1. A waste treatment unit comprising: at least one gasifier having a main receptacle with a waste inlet disposed in the upper section of the receptacle, a syngas outlet and an ashtray outlet, wherein the gasifier comprises: a body comprising: at least one inclined surface, disposed in the interior of the receptacle, with the inclined surface disposed opposite to the waste inlet and a base disposed such as to generate a depletion shaft between said base and walls of the receptacle that prevents the passage of waste; a dividing wall disposed in the interior of the receptacle and in contact with the body, or an evacuation tube disposed in the interior of the body which comprises at least a first end corresponding to the syngas outlet and a second end disposed in the base of the body, the dividing wall or the evacuation tube separating a waste accumulation zone corresponding, at least, to said inclined surface and a waste-free zone wherethrough the syngas generated flows towards the outlet, such as to create a waste zone in the receptacle, that encompasses at least the zone wherein the inclined surface of the body is located and wherein the waste that enters through the waste inlet is accumulated, and a waste-free zone wherethrough the syngas produced during oxidation of the waste flows towards the syngas outlet, and heating means configured to heat the interior of the receptacle.

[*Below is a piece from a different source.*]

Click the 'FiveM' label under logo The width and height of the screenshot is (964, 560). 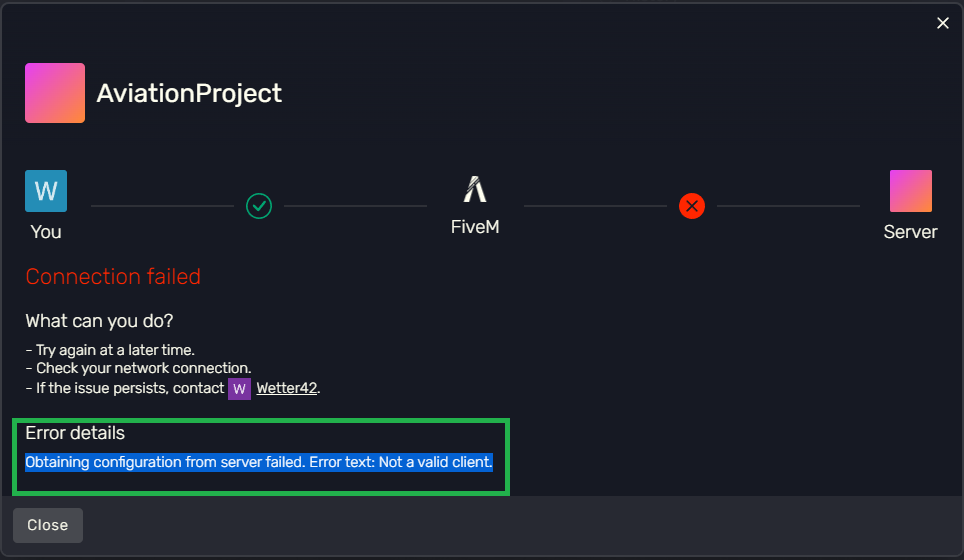(475, 227)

2. The waste treatment unit of claim 1, wherein when the waste treatment unit comprises an evacuation tube, the body has a concentric cone configuration.

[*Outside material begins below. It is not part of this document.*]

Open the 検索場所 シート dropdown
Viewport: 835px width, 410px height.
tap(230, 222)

3. The waste treatment unit of claim 1, wherein the heating means are disposed around the receptacle, are disposed in the interior of the receptacle or a combination of both.

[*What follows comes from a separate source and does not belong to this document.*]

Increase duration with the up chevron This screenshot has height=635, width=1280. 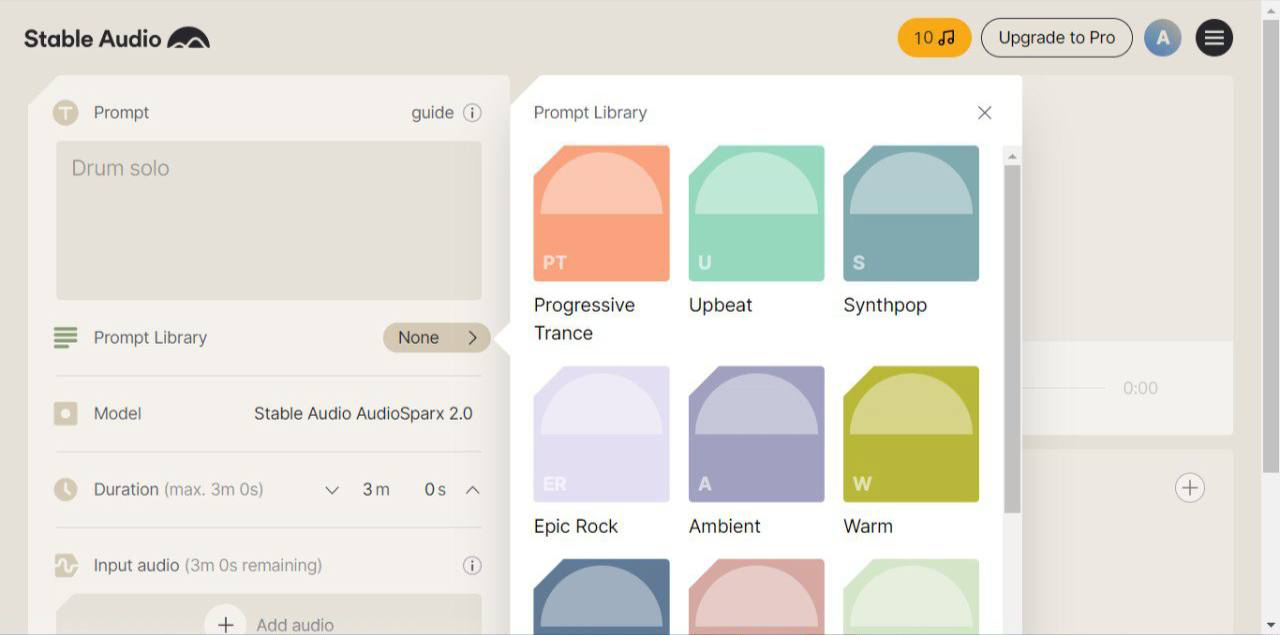click(x=473, y=490)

4. The waste treatment unit of claim 1, wherein the heating means are disposed in the interior of the body.

5. The waste treatment unit of claim 4, wherein when the waste treatment unit comprises an evacuation tube, the heating means are disposed around the evacuation tube.

6. The waste treatment unit of claim 1, wherein the heating means are induction coils.

7. The waste treatment unit of claim 1, wherein the heating means comprise external heating means comprising a sleeve with an induction coil disposed around the receptacle.

8. The waste treatment unit of claim 7, wherein the external heating means extend from the waste inlet to the waste depletion shaft.

9. The waste treatment unit of claim 7 wherein the external heating means extend from the waste inlet to the ashtray outlet.

10. The waste treatment unit of claim 1, wherein the receptacle is cylindrical.

11. The waste treatment unit of claim 1, wherein when the waste treatment unit comprises a dividing wall, the body is an eccentric cone.

12. The waste treatment unit of claim 1, wherein the syngas outlet is disposed in the upper section of the receptacle.

13. The waste treatment unit of claim 1, wherein when the waste treatment unit comprises an evacuation tube, it comprises two waste inlets disposed diametrically opposite to each other in the upper section of the receptacle.

Description

BRIEF DESCRIPTION OF THE FIGURES

(1) As a complement to the present description, and for the purpose of helping to make the characteristics of the invention more readily understandable, in accordance with a preferred practical exemplary embodiment thereof, said description is accompanied by a set of drawings constituting an integral part of the same, which by way of illustration and not limitation represent the following:

(2) FIG. 1 shows a view wherein two embodiments of the gasifier can be observed, one in which it comprises a dividing wall and another in which it comprises an evacuation tube.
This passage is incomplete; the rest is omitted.